私のオーディオの原点〜失われた思い出の音を求めて

幼い頃からオーディオに興味を持っていたことを、忘れていたと言うより、思い出さないようにしていた。しかしあることをきっかけに、一気に昨日のことの様に思い出されてきた。32年も前の記憶である。良くも悪くも、何でこんなに覚えているのか不思議なくらいである。そのきっかけがこのレシーバーであった。ある方より見つかったとEメールで緊急の連絡が入り、添付のフロントパネル写真で一気に回路構成や機構部品まで思い出したのである。当時私は、8才くらいの小学生であったはず。これをトラウマと言うのではないか。その前に作っていたのが40Bと40ICというペルーのリマ向けのものであった。ちなみに40ICはEQにオレンジ色のハイブリットICが採用されていた。

日幸電機製作所製レシーバー501 マッキンを思わせるデザイン1968年製オールトランジスタ式
この時代の国産有名メーカーよりかなり高級な作りがわかる。

当時の家業は、小さな町工場で、同社のアンプの組み立てを行っていた。
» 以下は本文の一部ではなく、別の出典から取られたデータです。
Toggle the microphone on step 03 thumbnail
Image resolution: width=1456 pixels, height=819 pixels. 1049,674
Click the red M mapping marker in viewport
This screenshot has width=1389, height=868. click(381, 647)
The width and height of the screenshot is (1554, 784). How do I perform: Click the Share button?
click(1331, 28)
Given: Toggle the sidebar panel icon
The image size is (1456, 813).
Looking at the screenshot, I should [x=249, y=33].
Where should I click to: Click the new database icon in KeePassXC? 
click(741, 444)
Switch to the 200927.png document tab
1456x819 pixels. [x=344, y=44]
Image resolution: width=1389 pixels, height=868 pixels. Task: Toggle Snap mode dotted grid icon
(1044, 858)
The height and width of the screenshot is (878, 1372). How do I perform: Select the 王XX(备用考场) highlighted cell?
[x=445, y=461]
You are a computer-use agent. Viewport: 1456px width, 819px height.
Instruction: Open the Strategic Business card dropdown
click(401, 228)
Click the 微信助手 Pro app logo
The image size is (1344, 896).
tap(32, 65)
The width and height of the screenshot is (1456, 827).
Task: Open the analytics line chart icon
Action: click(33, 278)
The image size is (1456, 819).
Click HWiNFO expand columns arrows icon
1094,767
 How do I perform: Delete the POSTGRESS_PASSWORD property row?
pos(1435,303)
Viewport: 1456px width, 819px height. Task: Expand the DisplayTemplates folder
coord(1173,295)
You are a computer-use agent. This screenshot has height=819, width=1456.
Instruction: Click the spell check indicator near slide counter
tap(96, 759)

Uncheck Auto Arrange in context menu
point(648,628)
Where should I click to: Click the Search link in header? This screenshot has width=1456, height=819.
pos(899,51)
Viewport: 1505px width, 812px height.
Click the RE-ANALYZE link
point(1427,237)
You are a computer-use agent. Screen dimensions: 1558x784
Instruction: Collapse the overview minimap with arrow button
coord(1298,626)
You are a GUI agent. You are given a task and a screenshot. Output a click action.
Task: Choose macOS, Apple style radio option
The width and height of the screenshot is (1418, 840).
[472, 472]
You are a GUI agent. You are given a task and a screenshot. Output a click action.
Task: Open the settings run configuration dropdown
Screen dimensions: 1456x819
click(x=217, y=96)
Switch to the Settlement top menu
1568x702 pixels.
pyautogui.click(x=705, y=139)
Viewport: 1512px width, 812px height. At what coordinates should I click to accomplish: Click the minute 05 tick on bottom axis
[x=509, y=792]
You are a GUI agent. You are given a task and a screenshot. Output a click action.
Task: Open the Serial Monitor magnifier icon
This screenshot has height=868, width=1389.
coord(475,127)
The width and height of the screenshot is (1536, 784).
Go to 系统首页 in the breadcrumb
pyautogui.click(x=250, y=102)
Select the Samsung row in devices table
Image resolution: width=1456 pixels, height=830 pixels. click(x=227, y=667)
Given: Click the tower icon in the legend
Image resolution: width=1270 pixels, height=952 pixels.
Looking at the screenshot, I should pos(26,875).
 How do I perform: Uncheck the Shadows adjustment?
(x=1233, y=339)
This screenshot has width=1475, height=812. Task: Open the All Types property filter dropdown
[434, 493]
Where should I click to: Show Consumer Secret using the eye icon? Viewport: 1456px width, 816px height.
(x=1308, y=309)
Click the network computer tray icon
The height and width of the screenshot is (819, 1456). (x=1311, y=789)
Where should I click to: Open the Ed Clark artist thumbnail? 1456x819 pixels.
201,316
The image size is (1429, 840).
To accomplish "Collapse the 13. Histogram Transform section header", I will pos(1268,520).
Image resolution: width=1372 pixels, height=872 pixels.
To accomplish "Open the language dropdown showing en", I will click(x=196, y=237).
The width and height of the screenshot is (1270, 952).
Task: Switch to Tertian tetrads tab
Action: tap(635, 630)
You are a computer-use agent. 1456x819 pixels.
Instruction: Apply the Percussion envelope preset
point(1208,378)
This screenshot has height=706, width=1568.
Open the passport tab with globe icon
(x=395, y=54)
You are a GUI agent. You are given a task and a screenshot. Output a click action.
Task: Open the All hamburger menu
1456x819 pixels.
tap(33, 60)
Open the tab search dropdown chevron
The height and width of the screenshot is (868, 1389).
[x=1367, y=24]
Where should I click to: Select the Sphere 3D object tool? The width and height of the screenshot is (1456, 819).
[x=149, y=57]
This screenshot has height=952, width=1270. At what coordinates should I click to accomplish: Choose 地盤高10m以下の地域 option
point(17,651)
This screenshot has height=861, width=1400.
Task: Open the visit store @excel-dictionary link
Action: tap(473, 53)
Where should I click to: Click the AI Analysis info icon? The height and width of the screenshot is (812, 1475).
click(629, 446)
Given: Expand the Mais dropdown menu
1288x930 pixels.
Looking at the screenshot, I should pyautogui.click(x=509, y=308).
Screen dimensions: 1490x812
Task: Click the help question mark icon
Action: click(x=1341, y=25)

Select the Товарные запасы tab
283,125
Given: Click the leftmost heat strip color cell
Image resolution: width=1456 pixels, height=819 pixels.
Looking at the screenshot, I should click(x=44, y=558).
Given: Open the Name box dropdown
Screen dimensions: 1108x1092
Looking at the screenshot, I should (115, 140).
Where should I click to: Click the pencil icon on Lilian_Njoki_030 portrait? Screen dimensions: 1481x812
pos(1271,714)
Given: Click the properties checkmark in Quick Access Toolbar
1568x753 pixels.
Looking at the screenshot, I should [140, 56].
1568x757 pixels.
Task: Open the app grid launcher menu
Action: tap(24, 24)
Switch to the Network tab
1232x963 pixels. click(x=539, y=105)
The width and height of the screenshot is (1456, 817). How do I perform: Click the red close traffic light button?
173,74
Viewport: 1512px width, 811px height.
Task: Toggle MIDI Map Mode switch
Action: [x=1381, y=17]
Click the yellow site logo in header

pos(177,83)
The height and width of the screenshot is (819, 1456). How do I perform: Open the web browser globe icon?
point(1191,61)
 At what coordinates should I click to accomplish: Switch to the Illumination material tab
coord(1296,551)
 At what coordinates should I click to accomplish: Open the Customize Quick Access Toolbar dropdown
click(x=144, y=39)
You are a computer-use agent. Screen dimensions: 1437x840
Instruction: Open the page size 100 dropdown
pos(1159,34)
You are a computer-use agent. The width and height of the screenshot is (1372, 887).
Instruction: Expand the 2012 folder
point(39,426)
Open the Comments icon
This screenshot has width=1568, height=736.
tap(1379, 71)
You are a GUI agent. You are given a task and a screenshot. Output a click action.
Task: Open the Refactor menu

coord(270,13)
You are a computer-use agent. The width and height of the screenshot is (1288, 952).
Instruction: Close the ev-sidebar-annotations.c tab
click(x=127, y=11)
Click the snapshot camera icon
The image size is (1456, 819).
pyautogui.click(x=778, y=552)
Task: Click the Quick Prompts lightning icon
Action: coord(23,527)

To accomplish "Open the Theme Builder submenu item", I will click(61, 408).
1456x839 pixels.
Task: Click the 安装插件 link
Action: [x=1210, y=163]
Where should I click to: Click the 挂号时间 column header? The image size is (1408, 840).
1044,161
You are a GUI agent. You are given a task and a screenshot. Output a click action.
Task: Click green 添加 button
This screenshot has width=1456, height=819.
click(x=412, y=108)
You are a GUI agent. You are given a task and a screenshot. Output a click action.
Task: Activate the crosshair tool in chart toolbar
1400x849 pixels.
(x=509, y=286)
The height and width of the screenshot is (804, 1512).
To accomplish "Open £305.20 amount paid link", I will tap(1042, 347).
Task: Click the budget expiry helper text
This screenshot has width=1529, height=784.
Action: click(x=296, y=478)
当時何にでも、興味を持った少年は、事細かにこの部品は何と言うの?、何に使うの?と聞いていた。それで部品の名前や型番まで覚えてしまっていた。不思議と、解らないはずなのにドライバートランス式終段OCL、果てはFMフロントエンド構成やダイヤル目盛りのガラスの厚さまで記憶していた。バーアンテナの筒の色も覚えていた。32年ぶりの再開である。一刻も早く直して音を聞きたい。もちろん入手時点では、音は出ない、照光ランプもPLも点灯しない。何かにとりつかれた様に、修理に掛かったのは言うまでもない。幸い大きな故障はなく、全てのスイッチやVRの接点が不良となり、ランプが切れた程度であったランプは、スワン型とエジソン型の小さいものを、入手出来たので復旧、あとは電解コンデンサーの液漏れ1個を交換した。電解コンデンサーを全て交換しては、当時の音にならないのでやめた。

この当時のレシーバーのコンストラクションとしては、高級感がある。パネルのアルミサッシ構造、トランスのシールド。同社のトランスとサーキットブレーカーでの保護回路。40年後の今日でも、動作するのは設計の優秀さか。
周波数目盛りは部厚いガラス。この頃はKHzではなくKCの時代。ダイヤル糸もらくらく掛けなおせたのは不思議だ

手際よく分解して、清掃かなりのコンデションに修繕出来た。出てきた音は当時のままだ。ヒアリングテストは当時SP8T(山水)を使用していたため、JBLLE8Tで今、聞くと当時の音そのものに思える。合わせてドルショックによる辛かった当時の状況も思い出される。

尚、日幸電機製作所は、ブレーカーメーカーとして現在も存続しています。オーディオ部門は撤退してしまいましたが、今年山形県にある、ダムの電気室の分電盤(1架の高さ2M)を開けたら同社製でした。